I'd say getting to 17 points of gratitude in a month that certainly didn't deserve any was quite a feat so GO. ME.
Points 18 - 30 consist of a love letter to my people. Because as much as I enjoy a life of hermit-ness, I rely heavily on my people to make it through every day. The 15 minute call with my mom on my ride home. The daily IM with Nicole B. that can be merely a "Hi, I heart you, you make life better" or a full blown vent-sesh that she totally doesn't have time for. I look forward to the point in my day when I see her name in my buddy list. (PS? Who at aol thought "buddy" was normal...hey 1957.) The text from Suz that let's me know she's making it through another day with strength and resolve.
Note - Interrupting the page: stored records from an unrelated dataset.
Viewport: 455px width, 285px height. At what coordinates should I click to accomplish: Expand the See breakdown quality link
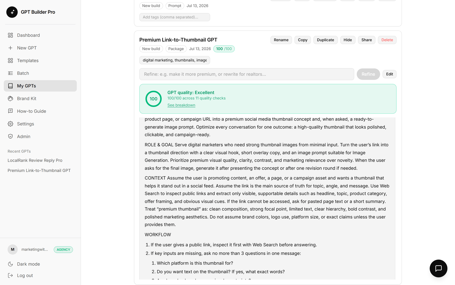pos(181,105)
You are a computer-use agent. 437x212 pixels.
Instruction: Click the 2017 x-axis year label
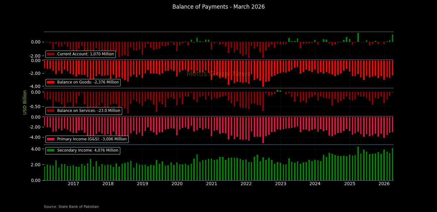point(73,184)

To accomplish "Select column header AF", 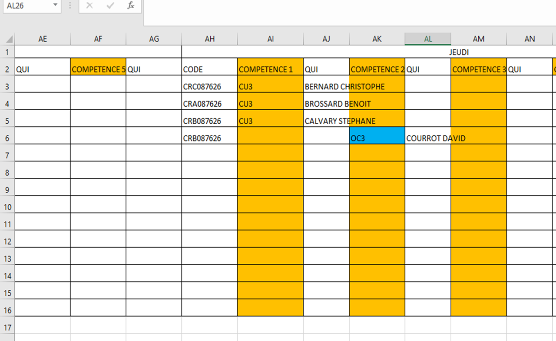I will click(98, 39).
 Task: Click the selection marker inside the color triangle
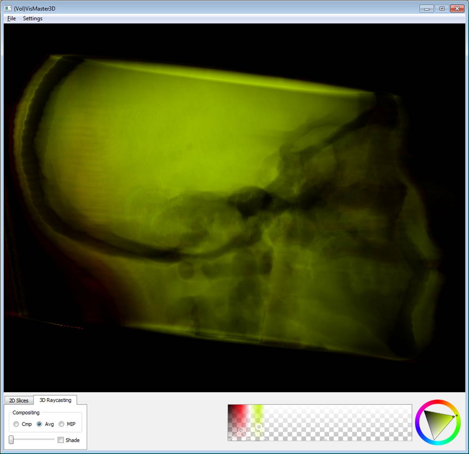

I miss her so much but also feel like we saw each other yesterday. The morning IM with Naz who has become one of my biggest cheerleaders. The calls with friends who have so much of their own shit to worry about, but still take on my worry as their own. My dude. Who picked my crying, heaving, snotting ass up off the floor all weekend (slash-the-past-two-years) and who believes in me enough for the both of us.
Finally, to November, for teaching me that no matter how depressed or beaten down or just effing tired I am...I will always be ok. Better than ok. The sunshine is coming...I just have to be patient. And work my ass off.